To find the nth largest non-duplicate value in a given range, you would need to follow these steps:

- Use the UNIQUE function alongside the range to remove duplicates and create a new range with only unique values.
- Sort the resulting unique range in descending order using the SORT function.
- Use the LARGE function to retrieve the nth value from the sorted, unique range.

Here’s an example of how this could be done:

Let’s say we have a list of scores for a class of students in range A2:A12. Some of the scores may be duplicated. We want to find the 3rd highest score that has not been duplicated.

- To remove duplicates, we use the UNIQUE function like this:=UNIQUE(A2:A12)

This should give us a new range of unique scores, say B2:B9.

- Now we sort the unique scores in descending order using the SORT function:=SORT(B2:B9,1,FALSE)

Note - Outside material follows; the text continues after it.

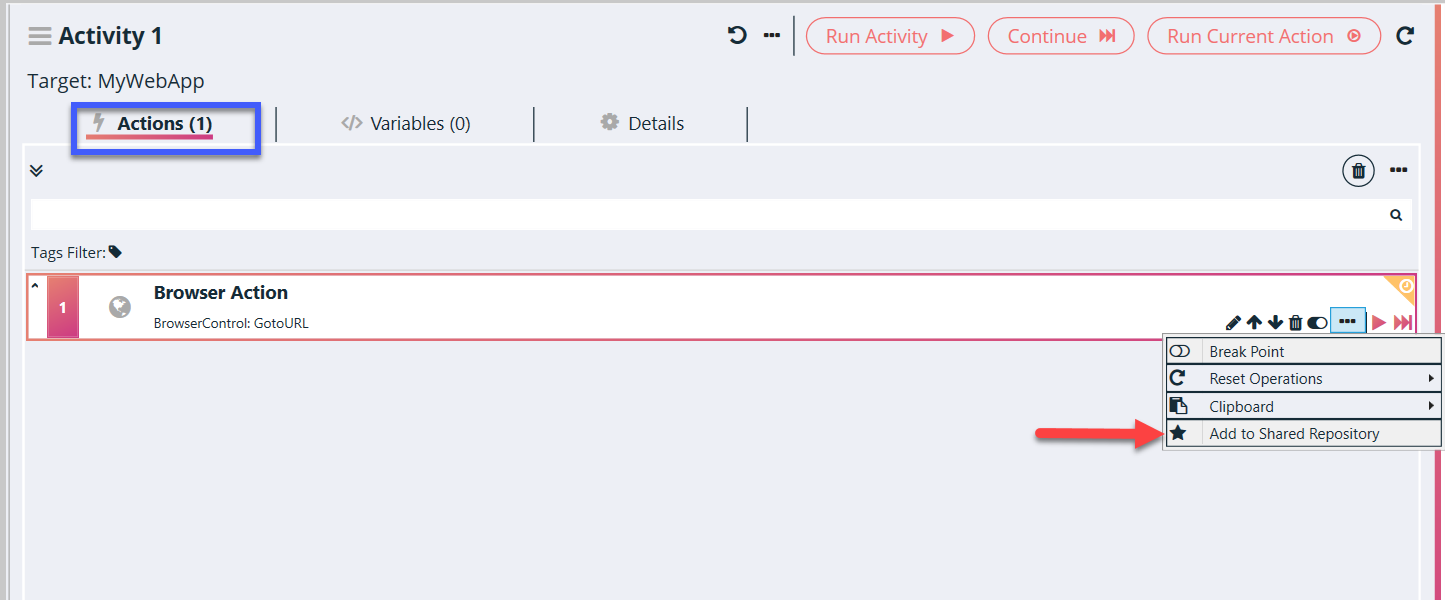Image resolution: width=1445 pixels, height=600 pixels.
Task: Move Browser Action down with arrow
Action: click(x=1275, y=322)

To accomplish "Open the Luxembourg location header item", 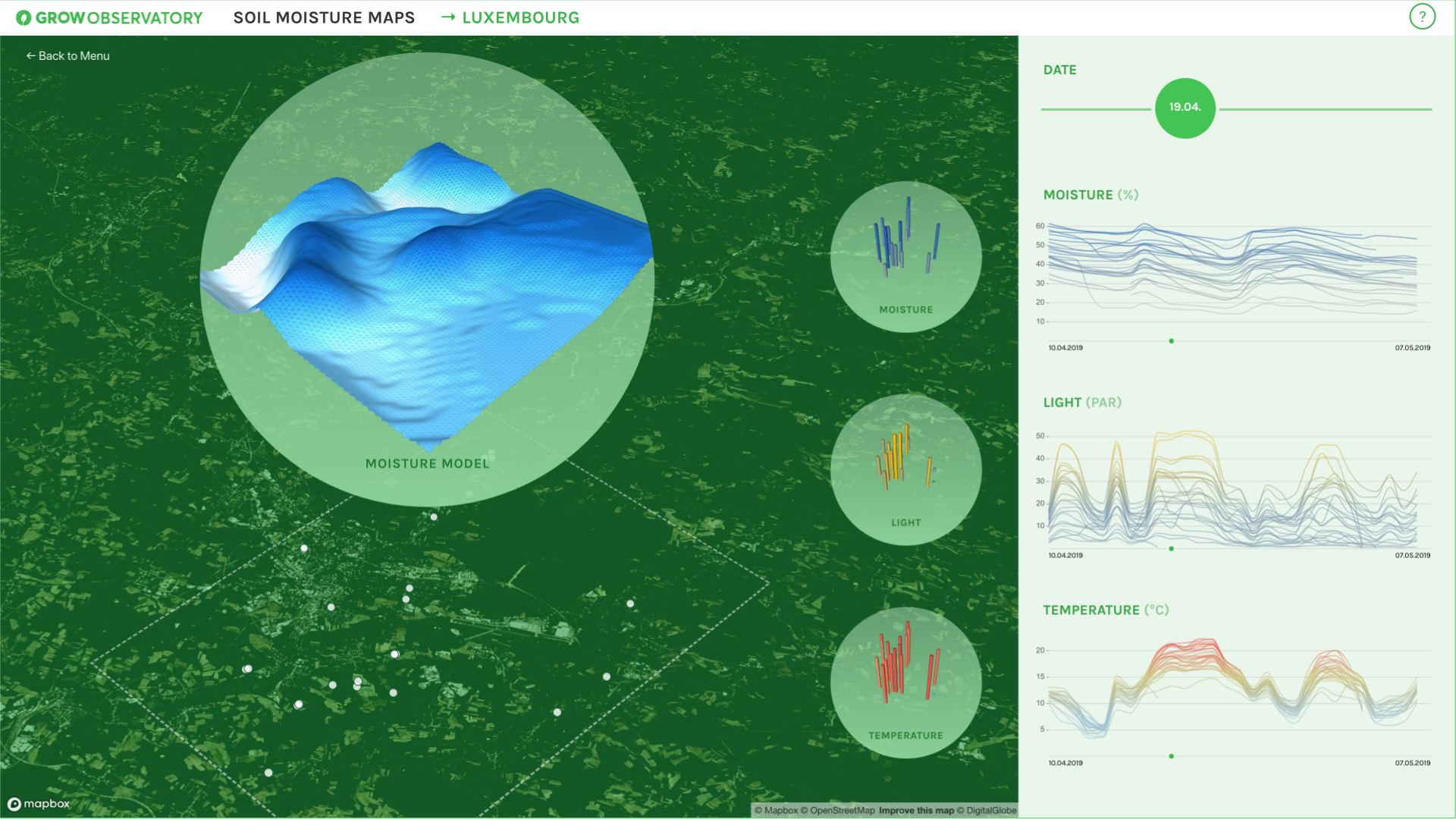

This will give us the sorted unique scores in column C in descending order.

- Finally, we use the LARGE function to retrieve the 3rd highest score:=LARGE(C2:C9,3)

This should return the value of the 3rd highest score that has not been duplicated.

Note that if there are fewer unique values than the desired nth number (in this case, the 3rd highest), the LARGE function will return an error. In such cases, you may want to adjust the k argument or use an IFERROR statement to handle the error.